L’elenco sarebbe lungo, ci sono dei veri e propri repertori locali, per esempio una o più valli con i loro monti, una terra tra due fiumi, un gruppo di paesi fino a poco tempo fa fuori dalle vie di comunicazione, per cui riassumo quelle che sono le figure più universali, facilmente ritrovabili:
- l’uomo verde;
- la sirena con due code;
- il drago serpentiforme e quello con un torace più marcato;
- l’uomo drago-serpente;
- Il Fiore Solare o la Stella a Otto Punte;
- le teste, singole o organizzate in gruppi.
Nelle mie visite sono stato spesso anche nei musei archeologici, negli antiquari cittadini, in quelli dei paesi piccoli e sparsi, spesso una stanza presso il municipio o uno spazio nella canonica. Nella somma di queste visite due fatti ho rilevato subito:
- il primo, che spesso dei lapidei con questi soggetti erano stati rimossi dalla loro collocazione, ma conservati da preti o da paesani, poi rifluiti nelle raccolte pubbliche. Di conseguenza la presenza di questi simboli in origine era molto maggiore di quanto appaia ora;
- il secondo, dato molte collezioni nei musei e antiquari comprendevano anche reperti dell’epoca precristiana, raffiguranti Dei, Demoni e Geni (intesa l’accezione pagana e non quella cristiana), ho constatato subito che tali divinità possedevano la stessa iconografia dei manufatti lapidei (o delle più rare pitture) delle chiese di cui parlo. Un esempio, non voglio dire tutto, il serpente-drago con busto umano che è l’immagine di un Dio fluviale.
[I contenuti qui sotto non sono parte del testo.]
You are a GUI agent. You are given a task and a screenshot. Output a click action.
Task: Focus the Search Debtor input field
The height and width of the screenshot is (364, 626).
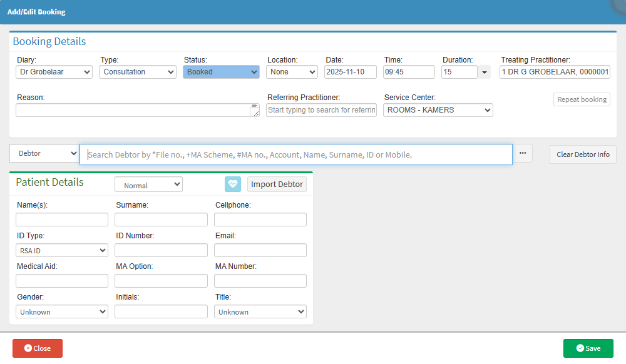click(295, 154)
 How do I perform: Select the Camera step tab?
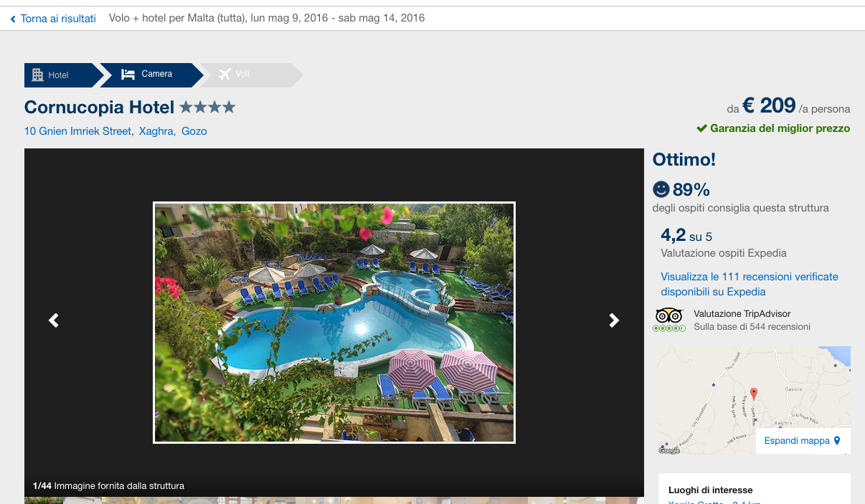151,75
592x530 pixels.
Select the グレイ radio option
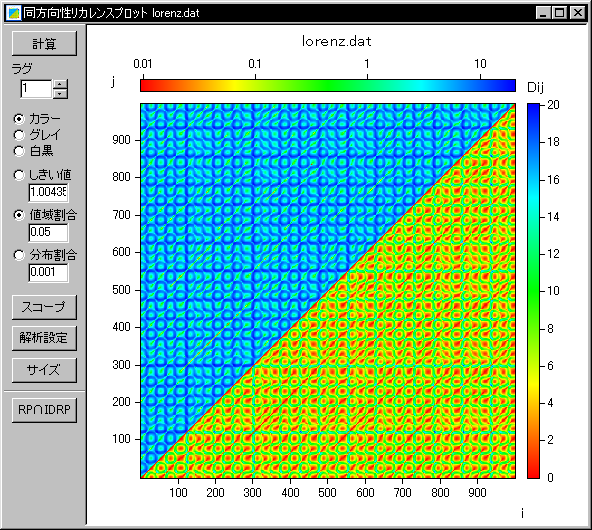tap(19, 135)
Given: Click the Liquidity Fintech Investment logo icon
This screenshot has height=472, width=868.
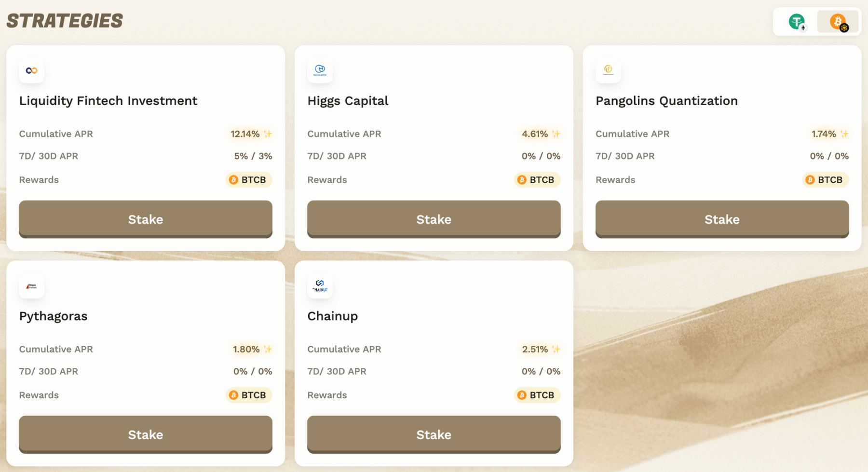Looking at the screenshot, I should pyautogui.click(x=32, y=70).
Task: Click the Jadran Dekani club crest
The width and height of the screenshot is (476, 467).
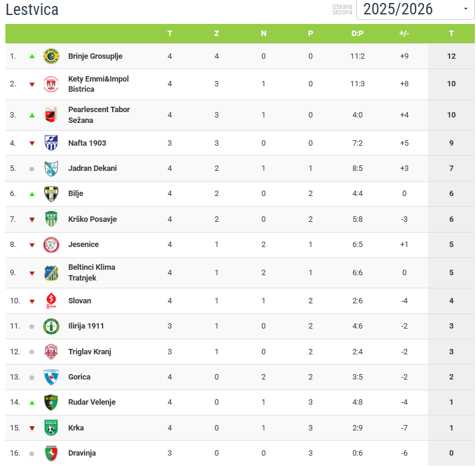Action: click(52, 168)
Per cui questa popolazione di immagini lapidei su queste chiese “pagane” (nel senso di costruzioni presenti nei Vicus e Pagi, definizione romana rimasta anche dopo la caduta) era un richiamo rivolto alle persone che popolavano le circonvicine campagne: guardate qui c’è il divino, i vostri Dei sono ancora qua. Una rassicurazione, una continuità, un valore.
Nelle città che ho detto, a parte una sicura permanenza dei significati e delle credenze ancestrali, anche se adattate ai santi o viceversa, l’opera dei maestri lapicidi dimostra la loro provenienza da realtà extracittadine, i monti dove esistevano le cave e la loro sensibilità per quanto di meraviglioso e sovraumano percepivano nei boschi, nelle fonti, nelle rocce stesse.
L’opera del concilio di Trento e, infine, l’arrivo dell’industrializzazione portò uno scollamento, l’allontanamento di molta gente dalle campagne, l’annacquarsi della memoria, il celarsi delle conoscenze.
Nel frattempo, gli eruditi ecclesiastici avevano cercato di mistificare questi segni antichi dicendo che erano raffigurazioni di vizi e di presenze malvagie, moniti ai credenti. Spesso, nei secoli, l’hanno fatto.
Ma, camminando per i campi, “leggendo” le posizioni dei manufatti, i raggruppamenti, i significati antropologici e simbolici, le testimonianze prima del cristianesimo, studiando la storia delle religioni, l’architettura sacra e altro, quello che risulta è ben altro.
E, nascosto dietro la “spoglia” dell’immagine di un santo patrono, di una vergine-martire e altro, l’antico Dio (o Dea) strizza l’occhio e continua felice ad abitare i suoi luoghi.